LeafIndex returns the integer index of the leaf in the tree using exact key matching. The index represents the position in the lexicographic (shortlex) sorted order of keys, and so can be used to compute quantile and other statistics efficiently. The time complexity is O(log N).

func (*Tree) Remove

func (t *Tree) Remove(key Key) (deleted bool, deletedLeaf *Leaf)

Remove deletes the key from the Tree. If the key is not present deleted will return false. If the key was present, deletedLeaf will supply its associated Leaf from which value, in the deletedLeaf.Value field, can be obtained.

func (*Tree) RevIter added in v0.6.0

func (t *Tree) RevIter(end, start []byte) (iter *iterator)

RevIter starts a traversal over the range (end, start] in descending order.
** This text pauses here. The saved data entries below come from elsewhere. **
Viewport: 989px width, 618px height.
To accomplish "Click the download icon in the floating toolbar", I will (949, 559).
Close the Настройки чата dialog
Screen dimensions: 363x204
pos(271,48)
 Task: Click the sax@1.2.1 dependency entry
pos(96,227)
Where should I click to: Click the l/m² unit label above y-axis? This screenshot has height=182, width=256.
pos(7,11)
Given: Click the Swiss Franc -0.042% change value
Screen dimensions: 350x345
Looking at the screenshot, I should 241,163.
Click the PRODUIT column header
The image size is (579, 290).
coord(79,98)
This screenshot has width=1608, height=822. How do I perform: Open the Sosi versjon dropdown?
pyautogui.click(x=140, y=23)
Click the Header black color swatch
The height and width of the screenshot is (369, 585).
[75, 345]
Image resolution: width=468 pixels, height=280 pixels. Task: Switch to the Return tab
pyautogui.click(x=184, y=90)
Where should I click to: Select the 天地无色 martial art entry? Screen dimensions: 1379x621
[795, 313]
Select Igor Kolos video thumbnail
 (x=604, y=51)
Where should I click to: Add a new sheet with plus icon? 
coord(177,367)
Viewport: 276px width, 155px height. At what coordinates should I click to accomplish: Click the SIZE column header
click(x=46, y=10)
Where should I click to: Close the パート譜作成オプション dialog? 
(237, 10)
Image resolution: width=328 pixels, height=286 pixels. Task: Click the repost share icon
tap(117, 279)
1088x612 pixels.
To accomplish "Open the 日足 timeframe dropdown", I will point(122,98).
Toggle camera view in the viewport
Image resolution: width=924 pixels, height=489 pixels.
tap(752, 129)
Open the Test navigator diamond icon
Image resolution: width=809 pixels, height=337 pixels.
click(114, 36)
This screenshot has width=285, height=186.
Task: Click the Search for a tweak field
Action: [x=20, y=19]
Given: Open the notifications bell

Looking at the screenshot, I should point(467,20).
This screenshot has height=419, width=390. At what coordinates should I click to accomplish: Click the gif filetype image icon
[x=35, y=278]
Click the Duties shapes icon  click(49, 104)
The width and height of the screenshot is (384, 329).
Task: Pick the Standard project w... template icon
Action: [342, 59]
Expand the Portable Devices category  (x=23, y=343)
Note that the first argument to RevIter() is the smaller (if the two differ), assuming you don't want the empty set. This is true for Iter() as well.

iter.Next() must be called to start the iteration before iter.Key(), iter.Value(), or iter.Leaf() will be meaningful.

When iter.Next() returns false, the iteration has completed.

We begin with the first key that is <= start and > end.

The end key must be < the start key, or no values will be returned. Either start or end can be nil to indicate the furthest possible range in that direction.

For example, note that (x, x] will return the empty set, unless x is nil. If x _is_ nil, this will return the entire tree in descending order.

For another example, suppose the keys {0, 1, 2} are in the tree, and tree.RevIter(0, 2) is called. Reverse iteration will return 2, then 1. The same holds true if start (2 here) is replaced by by any integer > 2.

tree.RevIter(nil, 2) will yield 2, then 1, then 0; as will tree.RevIter(nil, nil).

The returned iterator is not concurrent/multiple goroutine safe. Iteration does no synchronization. This allows for single goroutine code that deletes from (or inserts into) the tree during the iteration, which is not an uncommon need.

func (*Tree) Size

func (t *Tree) Size() (sz int)

Size returns the number of keys (leaf nodes) stored in the tree.

func (*Tree) String

func (t *Tree) String() string

String does no locking. It returns a string representation of the tree. This is mostly for debugging, and can be quite slow for large trees.